• Exercise description: Begin with the line holding "This screenshot has width=685, height=561.", then print every line after it through the end of the data, exactly and with nothing added.

• Available records:
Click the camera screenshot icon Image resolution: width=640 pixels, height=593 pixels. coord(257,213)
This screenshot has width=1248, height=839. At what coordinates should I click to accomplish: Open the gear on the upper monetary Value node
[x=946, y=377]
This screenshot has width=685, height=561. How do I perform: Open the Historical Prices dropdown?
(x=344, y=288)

• Task result:
This screenshot has width=685, height=561. How do I perform: Open the Historical Prices dropdown?
(x=344, y=288)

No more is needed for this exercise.